## Dataset content
----------------
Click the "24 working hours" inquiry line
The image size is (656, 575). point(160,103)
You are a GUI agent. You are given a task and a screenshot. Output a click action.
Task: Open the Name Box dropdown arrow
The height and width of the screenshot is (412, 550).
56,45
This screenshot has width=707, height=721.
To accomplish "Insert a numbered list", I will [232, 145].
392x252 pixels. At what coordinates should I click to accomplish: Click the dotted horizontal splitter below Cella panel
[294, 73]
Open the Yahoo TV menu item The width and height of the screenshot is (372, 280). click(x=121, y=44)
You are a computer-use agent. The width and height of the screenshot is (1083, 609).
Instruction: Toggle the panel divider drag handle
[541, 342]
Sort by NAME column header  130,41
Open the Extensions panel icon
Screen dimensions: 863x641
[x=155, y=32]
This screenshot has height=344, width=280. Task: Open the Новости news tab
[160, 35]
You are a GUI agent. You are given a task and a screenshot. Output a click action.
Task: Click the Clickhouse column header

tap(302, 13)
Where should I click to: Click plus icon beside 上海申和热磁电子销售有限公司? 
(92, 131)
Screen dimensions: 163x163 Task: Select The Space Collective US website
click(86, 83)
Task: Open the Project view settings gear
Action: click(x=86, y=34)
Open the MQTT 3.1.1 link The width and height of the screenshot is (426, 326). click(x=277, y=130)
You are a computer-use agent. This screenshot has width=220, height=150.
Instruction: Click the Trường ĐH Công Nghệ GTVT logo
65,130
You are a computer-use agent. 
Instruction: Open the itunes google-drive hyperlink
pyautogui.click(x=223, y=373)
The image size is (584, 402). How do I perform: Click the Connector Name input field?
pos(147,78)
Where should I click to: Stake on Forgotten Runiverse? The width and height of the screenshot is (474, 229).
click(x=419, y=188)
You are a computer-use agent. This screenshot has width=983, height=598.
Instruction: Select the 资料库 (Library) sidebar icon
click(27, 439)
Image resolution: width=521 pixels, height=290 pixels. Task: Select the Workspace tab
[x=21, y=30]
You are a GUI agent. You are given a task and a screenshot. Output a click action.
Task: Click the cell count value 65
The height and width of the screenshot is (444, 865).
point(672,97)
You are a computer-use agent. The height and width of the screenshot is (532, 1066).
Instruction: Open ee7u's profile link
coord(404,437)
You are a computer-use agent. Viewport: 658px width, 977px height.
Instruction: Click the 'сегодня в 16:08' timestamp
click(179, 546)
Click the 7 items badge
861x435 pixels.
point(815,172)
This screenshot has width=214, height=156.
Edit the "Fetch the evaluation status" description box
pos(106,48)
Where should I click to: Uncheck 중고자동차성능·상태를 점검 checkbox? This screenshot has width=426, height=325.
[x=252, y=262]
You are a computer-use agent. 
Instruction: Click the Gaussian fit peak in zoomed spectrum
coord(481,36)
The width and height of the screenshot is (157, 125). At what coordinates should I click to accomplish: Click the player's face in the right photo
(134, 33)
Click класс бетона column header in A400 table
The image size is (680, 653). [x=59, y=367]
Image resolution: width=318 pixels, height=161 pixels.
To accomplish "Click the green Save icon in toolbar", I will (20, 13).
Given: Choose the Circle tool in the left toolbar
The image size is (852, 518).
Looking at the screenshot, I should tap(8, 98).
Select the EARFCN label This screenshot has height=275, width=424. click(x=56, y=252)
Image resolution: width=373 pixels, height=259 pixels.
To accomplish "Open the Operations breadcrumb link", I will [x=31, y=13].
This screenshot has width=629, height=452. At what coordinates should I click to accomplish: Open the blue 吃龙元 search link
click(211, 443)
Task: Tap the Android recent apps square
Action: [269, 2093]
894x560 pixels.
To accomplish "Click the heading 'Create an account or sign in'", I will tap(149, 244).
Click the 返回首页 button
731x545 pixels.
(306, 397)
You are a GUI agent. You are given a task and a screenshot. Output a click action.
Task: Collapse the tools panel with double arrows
----------------
## Task to complete
Looking at the records above, say how many lines contain the string "computer". Give the number and no other words.

## Solved problem
7